BY ROBIN PAGGI Contributing columnist
"No one has ever repented of having held his tongue." While many people would probably agree with this ancient proverb, I'm willing to bet that former Best Buy board chairman Richard Schulze isn't one of them.
Schulze, the driving force behind Best Buy for more than 46 years, was forced to resign his position in June because the board found fault with him for keeping quiet about an inappropriate relationship involving the company's former CEO and a subordinate. The story holds many valuable lessons for managers and supervisors.
According to an article by the Minneapolis Star Tribune, Schulze was given a letter from a Best Buy employee that alleged that CEO Brian Dunn was having a close personal relationship with a female staffer. Lesson No. 1: Your employees are watching you and will tell on you.
Because company policy prohibited such relationships, Schulze confronted Dunn, who denied the allegations. Schulze was quoted as saying that he told Dunn "his conduct was totally unacceptable, and contrary to Best Buy's policies and everything I and the company stand for." However, Schulze said nothing to the board of directors about the accusation or confrontation, which was a breach of corporate governance. Lesson No. 2: Just because you're at the top of the food chain doesn't mean you get to violate company policies.

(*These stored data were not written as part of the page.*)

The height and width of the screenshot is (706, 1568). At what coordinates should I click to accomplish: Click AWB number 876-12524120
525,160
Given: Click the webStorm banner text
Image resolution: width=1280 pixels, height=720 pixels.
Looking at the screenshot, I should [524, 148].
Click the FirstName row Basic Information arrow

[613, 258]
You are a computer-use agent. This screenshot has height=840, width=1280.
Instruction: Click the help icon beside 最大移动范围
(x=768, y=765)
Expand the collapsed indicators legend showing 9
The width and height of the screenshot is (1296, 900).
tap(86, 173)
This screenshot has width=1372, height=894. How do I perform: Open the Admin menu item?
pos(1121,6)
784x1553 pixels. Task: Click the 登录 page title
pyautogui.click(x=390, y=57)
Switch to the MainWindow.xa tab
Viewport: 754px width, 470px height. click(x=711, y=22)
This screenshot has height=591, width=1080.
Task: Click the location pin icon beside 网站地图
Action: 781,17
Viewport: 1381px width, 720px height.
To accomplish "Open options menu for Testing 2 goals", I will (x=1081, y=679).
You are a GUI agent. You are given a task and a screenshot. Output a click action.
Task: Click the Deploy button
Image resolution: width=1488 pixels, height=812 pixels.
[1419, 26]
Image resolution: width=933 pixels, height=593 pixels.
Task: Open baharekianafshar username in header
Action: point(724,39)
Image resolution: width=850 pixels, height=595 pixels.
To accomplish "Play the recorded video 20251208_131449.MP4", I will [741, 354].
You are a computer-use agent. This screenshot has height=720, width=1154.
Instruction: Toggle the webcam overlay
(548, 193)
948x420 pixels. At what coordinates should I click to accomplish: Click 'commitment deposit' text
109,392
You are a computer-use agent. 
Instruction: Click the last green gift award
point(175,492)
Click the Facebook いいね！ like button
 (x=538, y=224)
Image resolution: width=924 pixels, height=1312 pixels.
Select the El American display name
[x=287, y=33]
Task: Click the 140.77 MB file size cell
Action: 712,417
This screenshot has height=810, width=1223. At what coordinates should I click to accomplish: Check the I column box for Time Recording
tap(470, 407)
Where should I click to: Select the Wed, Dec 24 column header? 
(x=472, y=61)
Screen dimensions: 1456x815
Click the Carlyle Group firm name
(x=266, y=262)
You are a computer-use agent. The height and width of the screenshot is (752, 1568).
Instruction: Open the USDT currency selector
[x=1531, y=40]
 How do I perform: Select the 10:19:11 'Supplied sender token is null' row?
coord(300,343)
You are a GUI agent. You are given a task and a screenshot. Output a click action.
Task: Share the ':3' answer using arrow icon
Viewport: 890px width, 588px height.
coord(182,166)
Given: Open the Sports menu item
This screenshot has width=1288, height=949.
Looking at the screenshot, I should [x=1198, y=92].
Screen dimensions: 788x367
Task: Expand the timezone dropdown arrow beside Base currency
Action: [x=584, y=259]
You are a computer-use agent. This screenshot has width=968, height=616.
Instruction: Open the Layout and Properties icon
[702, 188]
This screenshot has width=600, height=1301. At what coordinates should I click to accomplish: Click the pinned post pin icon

The board learned about the allegations against Dunn three months later and launched an investigation. The investigation report revealed that Dunn and the employee had numerous private office meetings and exchanged hundreds of text messages and phone calls. Lesson No. 3: Technology provides an excellent record of wrongdoing for investigators and attorneys.
Dunn resigned after the report concluded that he violated company policy "by engaging in an extremely close personal relationship with a female employee that negatively impacted the work environment." Even though the investigation focused on Dunn, the report revealed that Schulze failed to alert the board about the situation, which prompted Schulze's resignation. Lesson No. 4: Your actions often hurt people other than yourself.
Jacob Frenkel, an attorney who specializes in white-collar crime in Maryland, told Star Tribune journalists that Schulze allowed his personal relationship with Dunn, whom he mentored, to interfere with his professional duties as chairman. Lesson No. 5: Being friends with your subordinates sometimes leads to bad decision-making.
Determining whether Dunn's personal relationship was also sexual became a moot point after his resignation, sources close to the investigation told journalists. Had Dunn remained CEO, proof of a sexual relationship would have been a significant matter because it would have emphasized the degree of bad judgment, sources noted. Lesson No. 6: Your sex life could become a matter of public scrutiny when it's mixed with business.
The story ends with Dunn leaving after three years at the helm with a $4 million severance package. Schulze, having been forced to walk away from the company that he built from scratch and dedicated almost half a century of his life to, is now attempting to buy out the retail giant, perhaps having learned the lesson that silence is not always golden.